Juazeiro do Norte. Diante o quadro da falta água para consumo humano, animal e para irrigação e frente ao colapso hídrico generalizado, um pesquisador caririense desenvolveu um meio de tratar a água de barreiro para consumo humano e animal utilizando o mandacaru, planta nativa e que já é explorada pela indústria de cosméticos.
"É um trabalho que não onera o sertanejo. O tratamento possui custo zero e acessibilidade total. O processo é artesanal e 100% natural, realizado a partir do cerne do mandacaru", destaca Antônio Sávio Aires Furtado, graduado em Química pela Universidade Federal do Ceará (UFC) e especializado em tratamento de água e esgoto público, hospitalar e industrial. Segundo ele, "o objetivo da pesquisa foi desenvolver algo emergencial, que ajudasse o homem do campo a conviver de forma menos impactante com a seca".
Antônio Sávio lembra que a água de barreiro é a última alternativa hídrica para o sertanejo. "Trata-se de águas com uma elevada turbidez; com uma cor amarelada, provenientes de terrenos argilosos, ricos em ferro; e tem a presença de matéria orgânica, proveniente de contaminações trazidas pelos ventos e dejetos de animais. Mas, a partir desse tratamento, pode ficar apta ao consumo", explica.
Processo
O tratamento divide-se em dois procedimentos: para as águas que estão armazenadas por até dois anos (água barrenta nova), e àquelas de quatro a seis anos de armazenamento (água barrenta velha). A diferença entre elas é a quantidade de concentração de matéria orgânica. No primeiro cenário, coloca-se um litro de água do barreiro em um recipiente plástico transparente, tipo garrafa PET, corta-se um pedaço de aproximadamente 2,0g do cerne do mandacaru (adulto), em forma de cubo, fazendo cortes no sentido vertical e horizontal, até expor sua parte gelatinosa/pectinosa.
Em seguida, o cerne é inserido dentro da água e deixado em repouso por aproximadamente dez minutos. "Após este tempo, a garrafa é agitada manualmente com um bastão até notar a presença da formação de flocos graúdos na água. Deixe em repouso por aproximadamente cinco minutos até que ocorra a decantação dos flocos para o fundo do recipiente, tornado a água límpida e própria para os diversos usos", detalha. A operação de agitação pode ser realizada varias vezes até que se observe que a água esteja límpida.
Esse procedimento, segundo o pesquisador, pode ser ampliado para quantidades maiores, como para bombonas plásticas de 200 litros, tanques de alvenaria destinados e bebedouros de animais. No entanto, adverte que, se a água for destinada para potabilidade, como consumo humano, após o tratamento, deve-se colocar três gotas de hipoclorito de sódio (água sanitária), para cada litro, e esperar meia hora antes de usá-la, "tempo necessário para que ocorra a desinfecção total".

- [INSTRUÇÕES A SEGUIR] Cite, do texto sobre a água de barreiro, tudo o que vai de "Em seguida, o" até "água esteja límpida.". Os itens não têm relação com o texto sobre a água de barreiro.

- [MATERIAL DE ESTUDO]
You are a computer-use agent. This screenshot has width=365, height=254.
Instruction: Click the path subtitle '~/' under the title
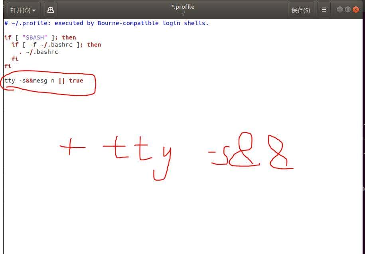coord(183,13)
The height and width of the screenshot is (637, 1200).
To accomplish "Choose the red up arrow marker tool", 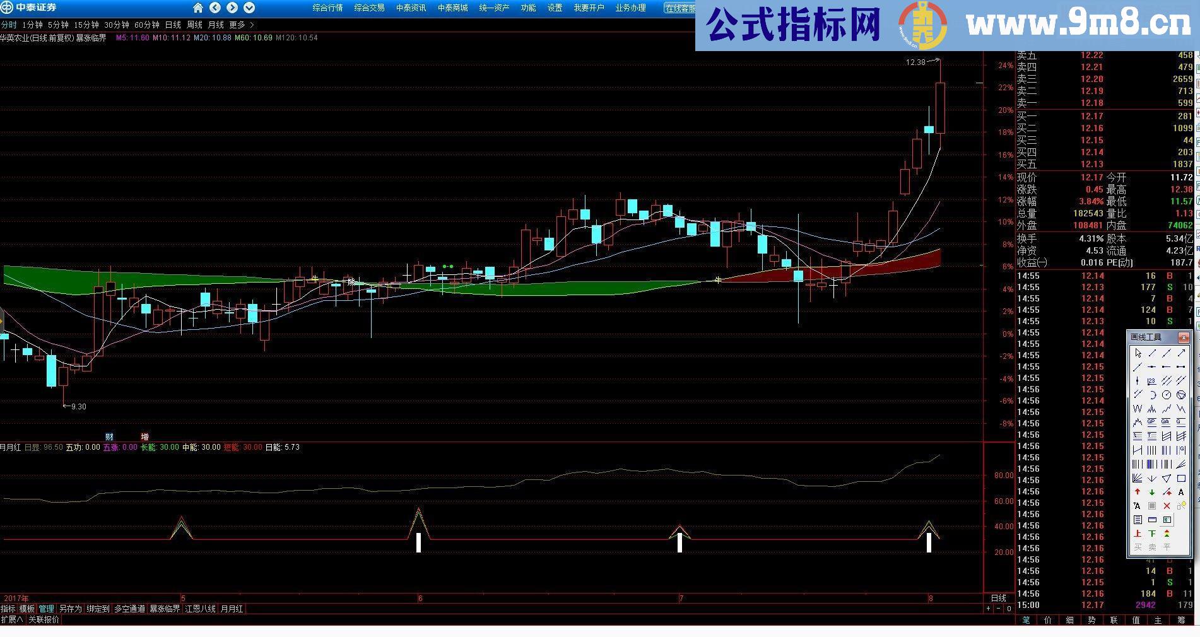I will tap(1138, 492).
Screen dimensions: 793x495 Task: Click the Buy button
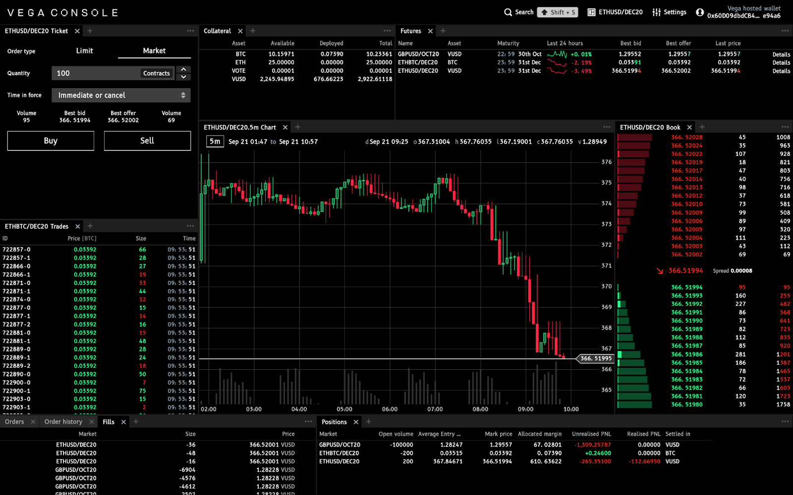coord(51,141)
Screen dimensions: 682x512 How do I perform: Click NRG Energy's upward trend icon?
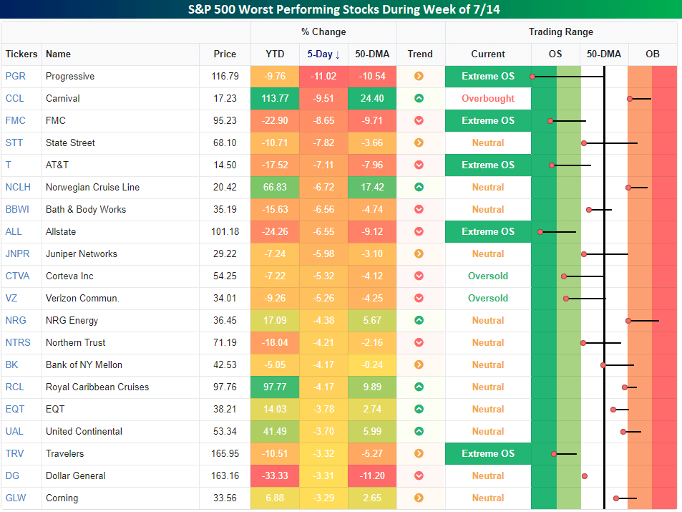(419, 320)
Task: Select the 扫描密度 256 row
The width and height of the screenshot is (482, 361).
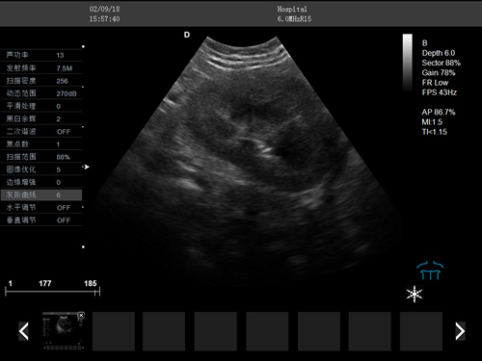Action: coord(41,81)
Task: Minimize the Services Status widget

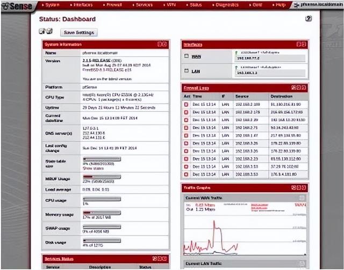Action: pos(160,259)
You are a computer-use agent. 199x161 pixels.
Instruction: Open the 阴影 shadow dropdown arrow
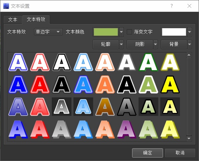[x=156, y=44]

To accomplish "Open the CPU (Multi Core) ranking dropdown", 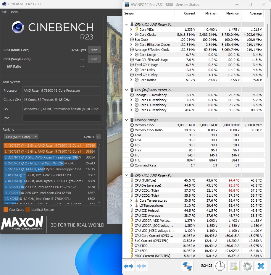I will (21, 137).
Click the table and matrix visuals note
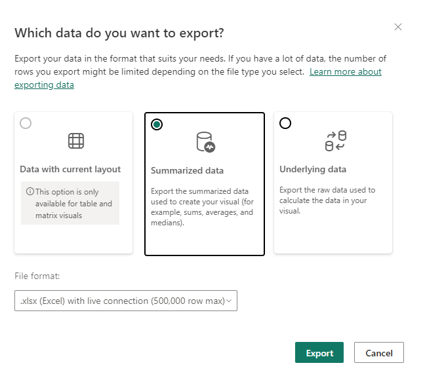Screen dimensions: 425x376 (73, 204)
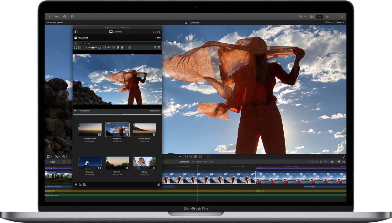Click the audio speaker filter icon
Screen dimensions: 392x223
pos(109,47)
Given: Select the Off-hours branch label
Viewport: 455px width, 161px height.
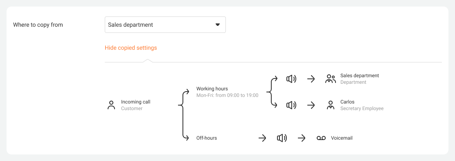Looking at the screenshot, I should pos(207,138).
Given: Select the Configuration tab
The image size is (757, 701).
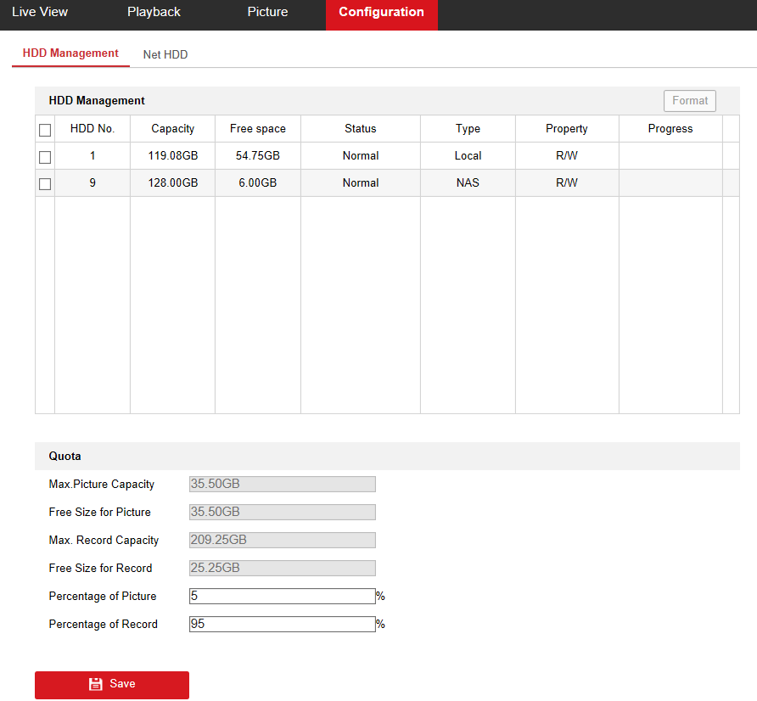Looking at the screenshot, I should [381, 13].
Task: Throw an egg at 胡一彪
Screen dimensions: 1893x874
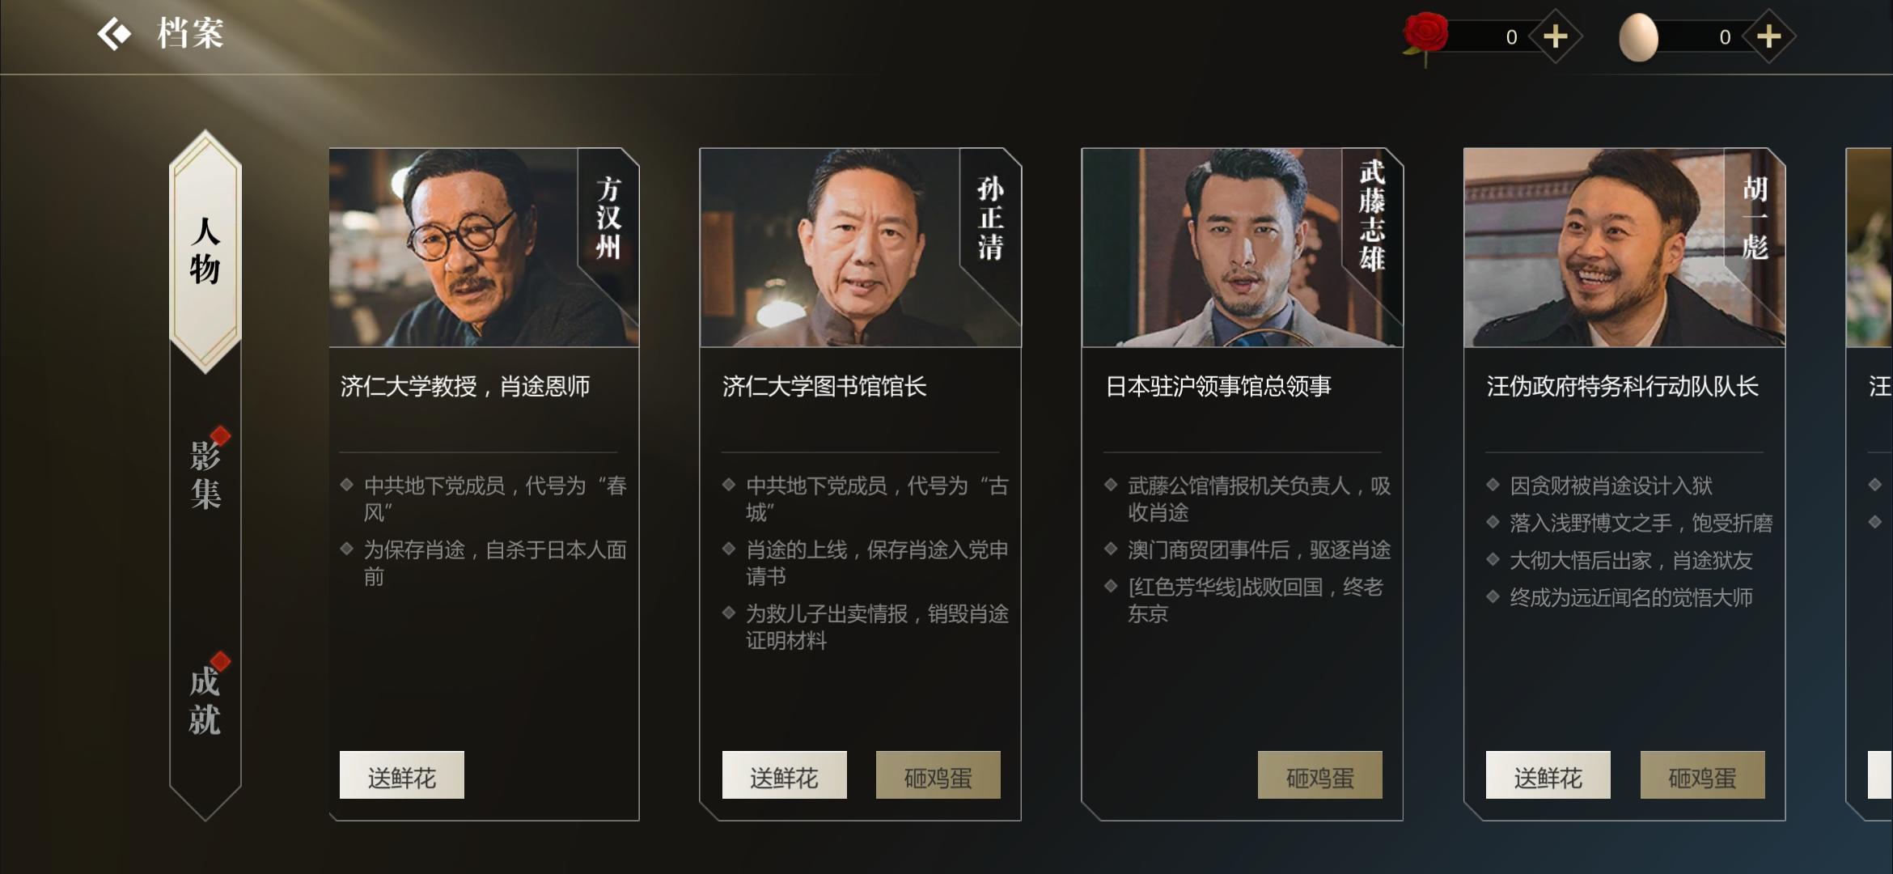Action: [1703, 775]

- [RESPOSTA AO PROBLEMA]
Em seguida, o cerne é inserido dentro da água e deixado em repouso por aproximadamente dez minutos. "Após este tempo, a garrafa é agitada manualmente com um bastão até notar a presença da formação de flocos graúdos na água. Deixe em repouso por aproximadamente cinco minutos até que ocorra a decantação dos flocos para o fundo do recipiente, tornado a água límpida e própria para os diversos usos", detalha. A operação de agitação pode ser realizada varias vezes até que se observe que a água esteja límpida.